- _REQUIRED WORK_: Please rewrite the rows starting at the line containing "The height and width of the screenshot is (177, 267)." and ending at the last row, replacing "chevron arrow" with "dropdown arrow" and leaving everything else unchanged.

[Part of a data file]
>> start
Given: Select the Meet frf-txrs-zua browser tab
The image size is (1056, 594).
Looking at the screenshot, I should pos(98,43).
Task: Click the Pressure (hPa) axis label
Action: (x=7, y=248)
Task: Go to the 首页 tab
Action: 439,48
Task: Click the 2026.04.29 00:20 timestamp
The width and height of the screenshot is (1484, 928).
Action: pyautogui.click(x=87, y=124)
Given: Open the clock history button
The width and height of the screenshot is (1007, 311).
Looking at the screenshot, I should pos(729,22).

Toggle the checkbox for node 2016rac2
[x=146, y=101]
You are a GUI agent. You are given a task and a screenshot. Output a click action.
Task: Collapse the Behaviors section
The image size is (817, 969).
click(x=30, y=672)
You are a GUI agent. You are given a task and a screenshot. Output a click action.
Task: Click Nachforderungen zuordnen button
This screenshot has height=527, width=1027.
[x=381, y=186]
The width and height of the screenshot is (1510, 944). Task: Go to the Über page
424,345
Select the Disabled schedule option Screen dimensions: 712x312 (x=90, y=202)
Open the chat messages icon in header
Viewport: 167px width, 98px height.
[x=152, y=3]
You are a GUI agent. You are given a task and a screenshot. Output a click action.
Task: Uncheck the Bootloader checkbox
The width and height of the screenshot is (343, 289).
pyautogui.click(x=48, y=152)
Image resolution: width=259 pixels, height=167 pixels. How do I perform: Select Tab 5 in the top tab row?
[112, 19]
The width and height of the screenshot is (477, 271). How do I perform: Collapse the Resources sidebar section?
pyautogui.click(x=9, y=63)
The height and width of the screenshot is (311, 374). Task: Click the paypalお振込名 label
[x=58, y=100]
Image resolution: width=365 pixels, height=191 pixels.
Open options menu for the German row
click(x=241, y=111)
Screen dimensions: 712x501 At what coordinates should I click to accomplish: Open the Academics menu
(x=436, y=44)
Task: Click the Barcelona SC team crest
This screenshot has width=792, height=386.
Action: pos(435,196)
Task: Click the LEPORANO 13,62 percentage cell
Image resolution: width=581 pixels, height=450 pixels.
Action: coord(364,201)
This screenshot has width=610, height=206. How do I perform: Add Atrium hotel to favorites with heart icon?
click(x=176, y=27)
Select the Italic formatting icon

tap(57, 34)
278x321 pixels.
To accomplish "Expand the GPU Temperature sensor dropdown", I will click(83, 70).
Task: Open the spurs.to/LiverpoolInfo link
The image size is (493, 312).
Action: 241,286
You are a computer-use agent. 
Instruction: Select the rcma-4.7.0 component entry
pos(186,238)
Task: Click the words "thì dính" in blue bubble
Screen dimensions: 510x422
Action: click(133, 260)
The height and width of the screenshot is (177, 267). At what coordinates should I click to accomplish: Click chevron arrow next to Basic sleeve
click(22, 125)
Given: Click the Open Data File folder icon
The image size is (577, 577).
>> end
- _RESULT BELOW_:
The height and width of the screenshot is (177, 267). At what coordinates should I click to accomplish: Click dropdown arrow next to Basic sleeve
click(22, 125)
Given: Click the Open Data File folder icon
The image size is (577, 577).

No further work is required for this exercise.